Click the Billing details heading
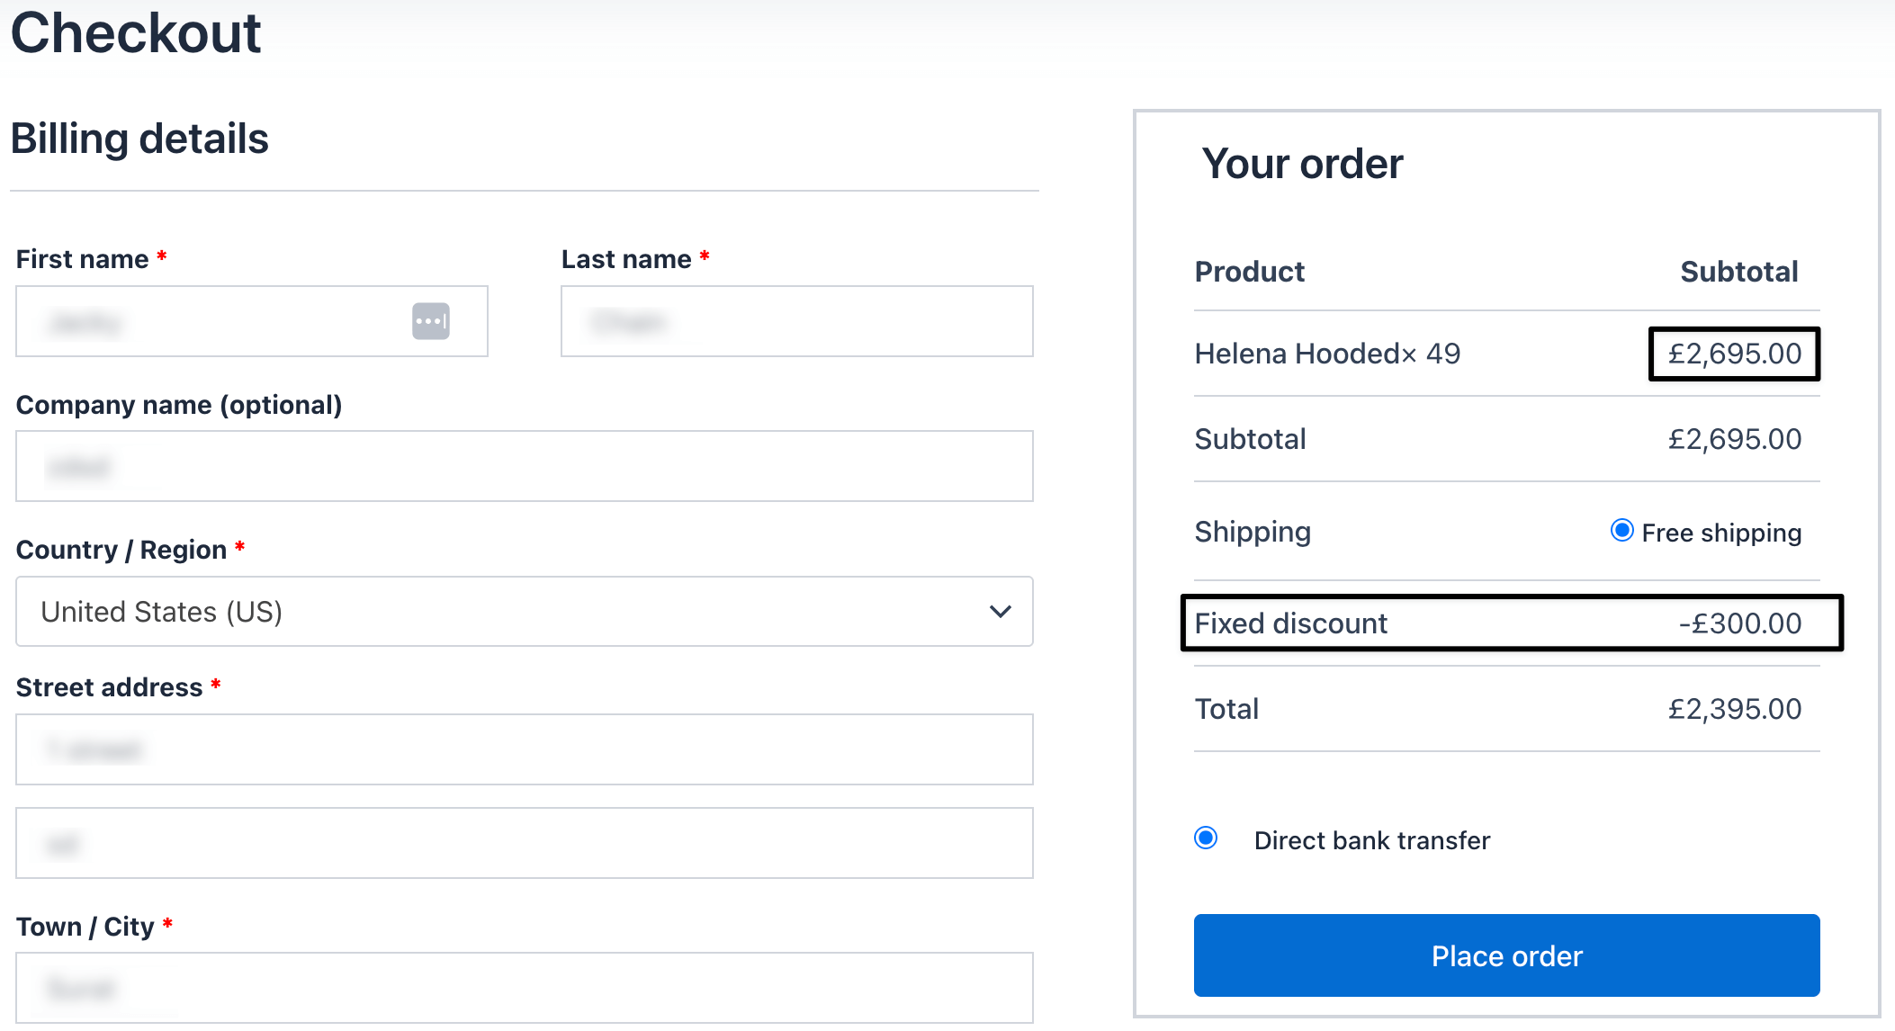The image size is (1895, 1031). [x=139, y=138]
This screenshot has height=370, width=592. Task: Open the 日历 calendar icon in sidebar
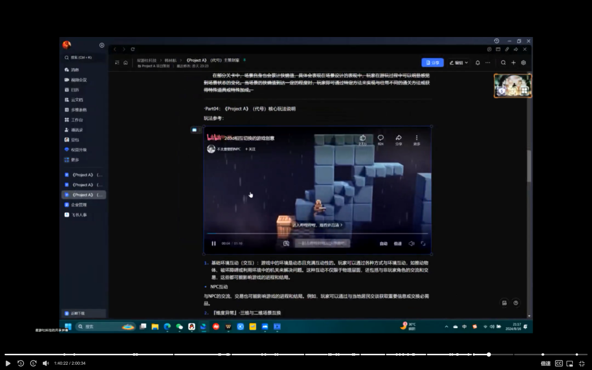click(x=66, y=90)
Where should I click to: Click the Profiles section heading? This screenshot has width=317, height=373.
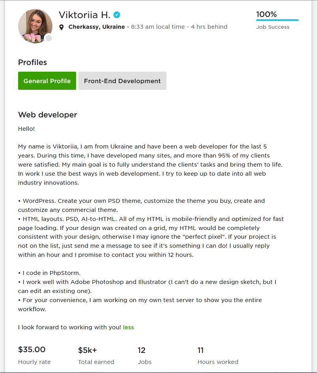[x=32, y=62]
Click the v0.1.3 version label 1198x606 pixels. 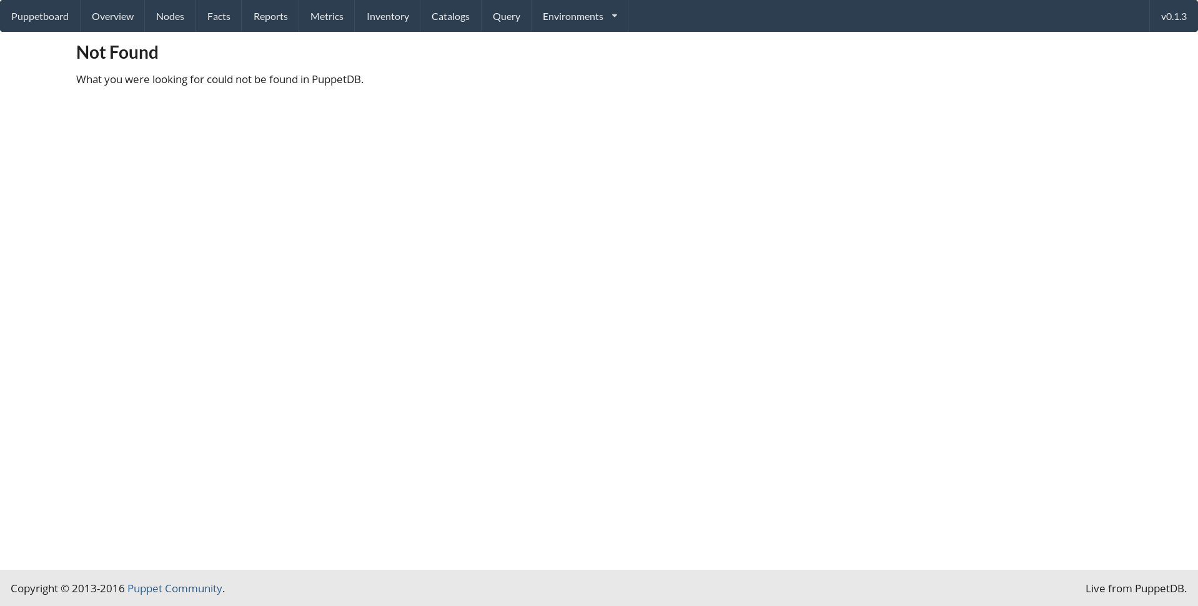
◇ ◇ ◇ ◇
• _Deine Aufgabe_: Schreibe alle Zeilen der Auflistung oben Wort für Wort ab. Lass die Bilder dabei weg.

• _Deine Antwort_:
Click the Billing details heading
The image size is (1895, 1031). [x=139, y=138]
This screenshot has height=370, width=592. Task: Open the 日历 calendar icon in sidebar
click(x=66, y=90)
Where should I click to: Click the Profiles section heading? This screenshot has width=317, height=373.
[x=32, y=62]
Click the v0.1.3 version label 1198x606 pixels. 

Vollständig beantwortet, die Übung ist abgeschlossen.